Highly automated driving in the Stuttgart area

The pilot project "Highly automated driving in the Stuttgart area" (ATO GoA2) is being realised in the Digital Node Stuttgart (DKS) for S-Bahn and regional transport. The use of new technologies enables highly automated driving in an open system. This will improve operational quality, achieve better energy efficiency and increase route and transport capacity in the future.

Project Duration

Start
2021
End
2030

Our Partners

Technologies

The pilot project "Highly automated driving in the Stuttgart area" (ATO GoA2) is being realised in the Digital Node Stuttgart (DKS) for S-Bahn and regional transport. The use of new technologies enables highly automated driving in an open system. This will improve operational quality, achieve better energy efficiency and increase route and transport capacity in the future. 
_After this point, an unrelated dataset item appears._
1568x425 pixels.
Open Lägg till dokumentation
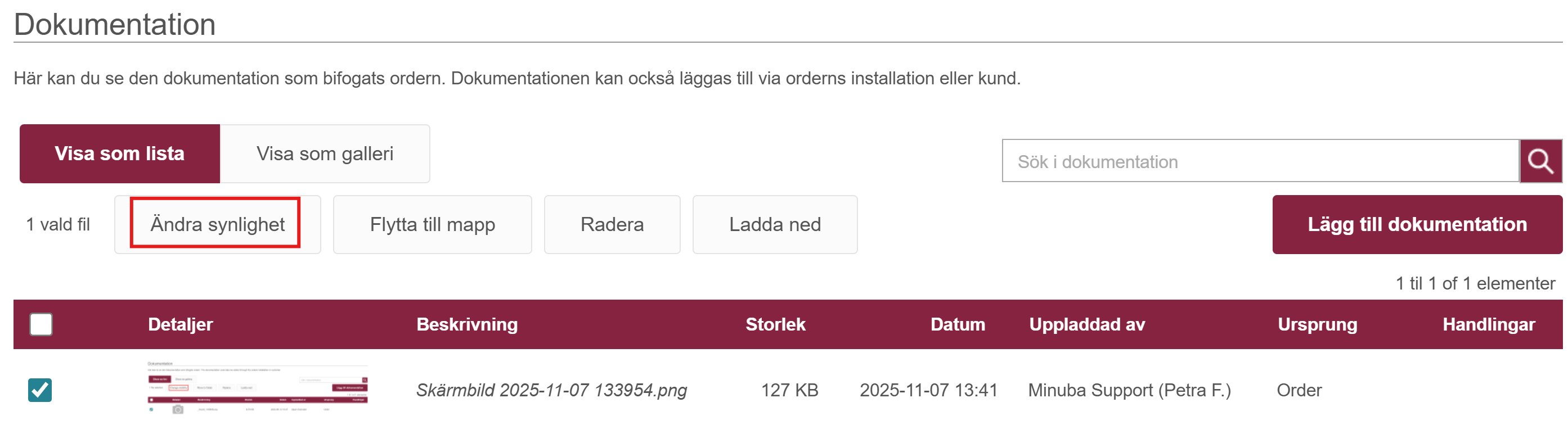click(x=1417, y=224)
The train is controlled by the ATO on-board unit in the train, which receives exact ATO track information from the ATO Centre. This is how ATO enables automated start of driving, the driving itself and stopping. This leads to an optimized driving and later braking than in manual operation. As a result, energy is saved, and route capacity is used optimally. In the event of delays, the maximum driving reserves can be utilized. ATO operation is activated by the driver, who remains on board in ATO GoA2 operation. 

The pilot project is based on equipping the line and vehicles with ETCS Level 2. Highly automated driving in the Stuttgart area is the pilot project for the rollout of this pioneering technology across the entire rail network.

The ATO GoA2 overall functionality acts like a kind of remote cruise control: The track tells the train when it should be at which location via so-called timing points. The trackside ATO system (ATO centre) consists of several components that provide the on-board system with journey profiles and segment profiles, among other things.

The on-board ATO system (ATO-OB) can then use this information to determine optimum journey profiles. These journey profiles are executed as soon as the on-board ETCS provides a movement authority and ATO GoA2 has been activated by the train driver. The driving profile provided by the ATO centre enables timetables to be adhered to more precisely, thus reducing delays.

Train drivers always retain responsibility for safety: they are on board, monitor the journey, can intervene and switch to manual operation.

The safety-relevant ETCS communication will initially still be handled via the dedicated GSM-R railway mobile radio network. The public mobile network (4G/5G public) is being used for the transmission of ATO data in the pilot project. In the future, all communication will run via FRMCS (Future Railway Mobile Communication System).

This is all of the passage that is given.